Data items:
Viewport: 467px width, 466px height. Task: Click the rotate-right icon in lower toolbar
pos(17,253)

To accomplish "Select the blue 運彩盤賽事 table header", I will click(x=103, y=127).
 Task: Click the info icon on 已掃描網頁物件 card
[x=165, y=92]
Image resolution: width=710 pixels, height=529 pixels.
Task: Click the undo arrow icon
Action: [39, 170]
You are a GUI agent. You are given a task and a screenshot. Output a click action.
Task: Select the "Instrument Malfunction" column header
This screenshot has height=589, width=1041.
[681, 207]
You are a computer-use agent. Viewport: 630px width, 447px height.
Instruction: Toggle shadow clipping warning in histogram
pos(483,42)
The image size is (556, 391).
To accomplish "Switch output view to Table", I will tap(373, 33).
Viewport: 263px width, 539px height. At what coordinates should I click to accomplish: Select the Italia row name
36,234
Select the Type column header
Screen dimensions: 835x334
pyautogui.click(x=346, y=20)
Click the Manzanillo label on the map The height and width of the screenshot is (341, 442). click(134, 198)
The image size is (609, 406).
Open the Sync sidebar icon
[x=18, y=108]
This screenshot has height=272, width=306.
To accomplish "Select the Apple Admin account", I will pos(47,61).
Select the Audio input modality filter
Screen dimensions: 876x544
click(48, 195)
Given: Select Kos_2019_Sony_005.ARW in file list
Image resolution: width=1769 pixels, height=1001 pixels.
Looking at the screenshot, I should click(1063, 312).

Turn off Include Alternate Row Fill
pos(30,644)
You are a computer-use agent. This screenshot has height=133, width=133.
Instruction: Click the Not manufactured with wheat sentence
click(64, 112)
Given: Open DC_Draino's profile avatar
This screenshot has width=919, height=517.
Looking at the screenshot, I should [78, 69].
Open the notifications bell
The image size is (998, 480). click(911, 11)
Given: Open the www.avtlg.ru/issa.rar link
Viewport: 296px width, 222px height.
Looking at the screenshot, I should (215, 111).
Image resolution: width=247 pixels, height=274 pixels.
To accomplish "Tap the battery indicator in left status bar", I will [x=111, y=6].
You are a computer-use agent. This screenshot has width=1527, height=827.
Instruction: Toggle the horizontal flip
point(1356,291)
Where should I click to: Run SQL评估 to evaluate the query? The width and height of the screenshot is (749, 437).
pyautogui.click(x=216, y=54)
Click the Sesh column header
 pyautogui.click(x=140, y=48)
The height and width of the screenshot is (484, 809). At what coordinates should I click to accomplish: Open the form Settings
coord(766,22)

(What the task asks): As listed above, the lines from the line with "The image size is (556, 391)." to the line with "This screenshot has height=272, width=306." are to be echoed exactly, with both ends included and nothing added.

(Output for this task):
The image size is (556, 391).
To accomplish "Switch output view to Table", I will tap(373, 33).
Viewport: 263px width, 539px height. At what coordinates should I click to accomplish: Select the Italia row name
36,234
Select the Type column header
Screen dimensions: 835x334
pyautogui.click(x=346, y=20)
Click the Manzanillo label on the map The height and width of the screenshot is (341, 442). click(134, 198)
The image size is (609, 406).
Open the Sync sidebar icon
[x=18, y=108]
This screenshot has height=272, width=306.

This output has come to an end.